- Dataset entries

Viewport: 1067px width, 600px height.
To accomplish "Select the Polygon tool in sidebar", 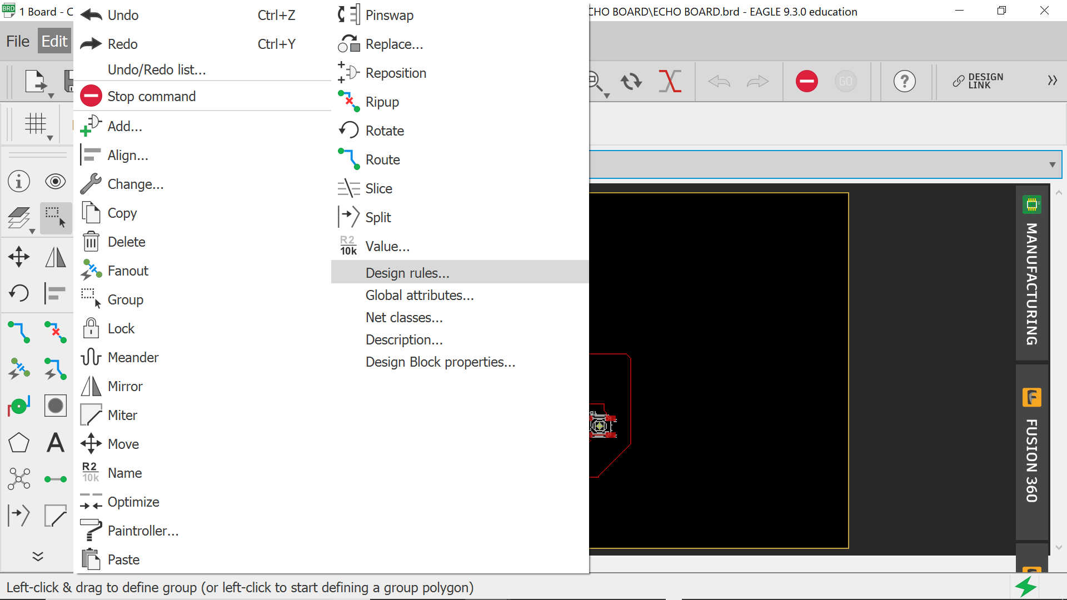I will [x=19, y=443].

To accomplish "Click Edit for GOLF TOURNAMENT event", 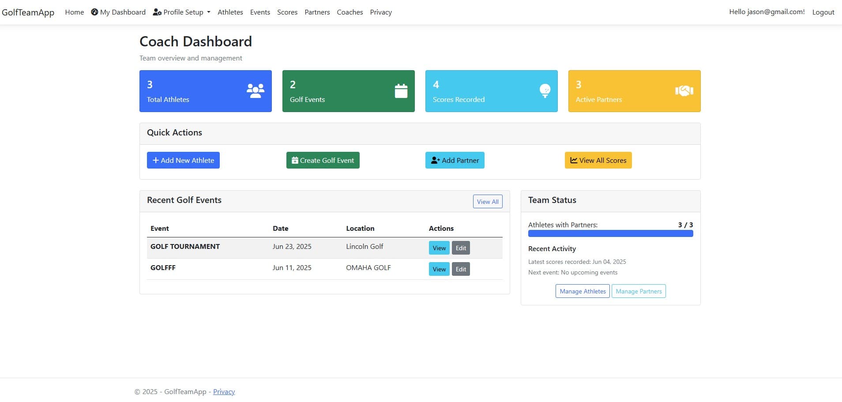I will click(x=460, y=248).
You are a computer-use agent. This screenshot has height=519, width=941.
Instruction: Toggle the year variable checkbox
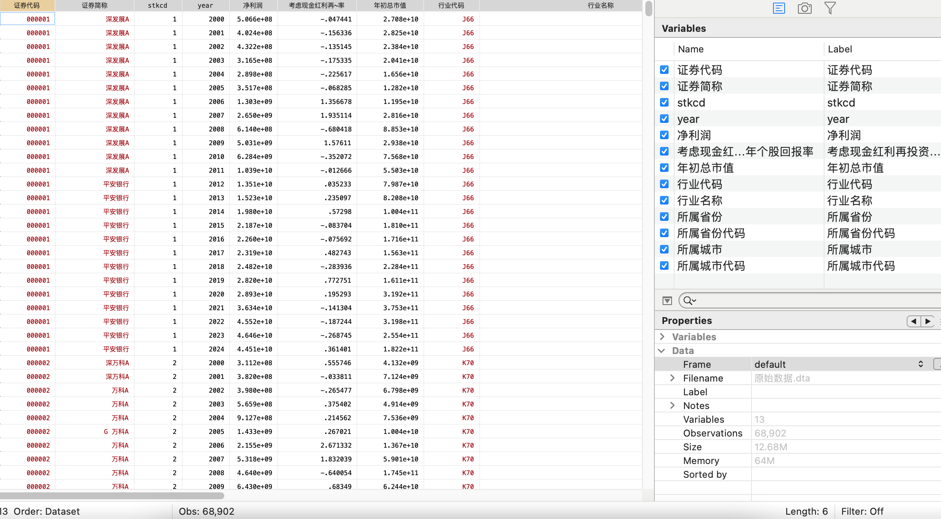click(664, 119)
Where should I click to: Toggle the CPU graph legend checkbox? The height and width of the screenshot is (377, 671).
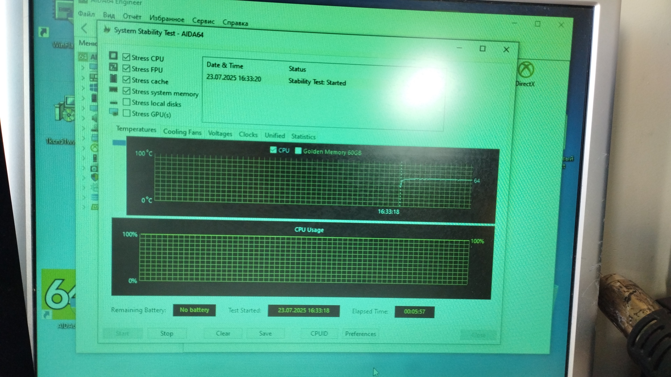pyautogui.click(x=273, y=150)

- Problem to solve
Each line from the line containing "You are a computer-use" through the final line of the data above must be retyped exactly; nothing else, and no pictures, may appear.

- Result
You are a computer-use agent. This screenshot has height=519, width=941.
Instruction: Toggle the year variable checkbox
click(664, 119)
Where should I click to: Toggle the CPU graph legend checkbox? The height and width of the screenshot is (377, 671).
pyautogui.click(x=273, y=150)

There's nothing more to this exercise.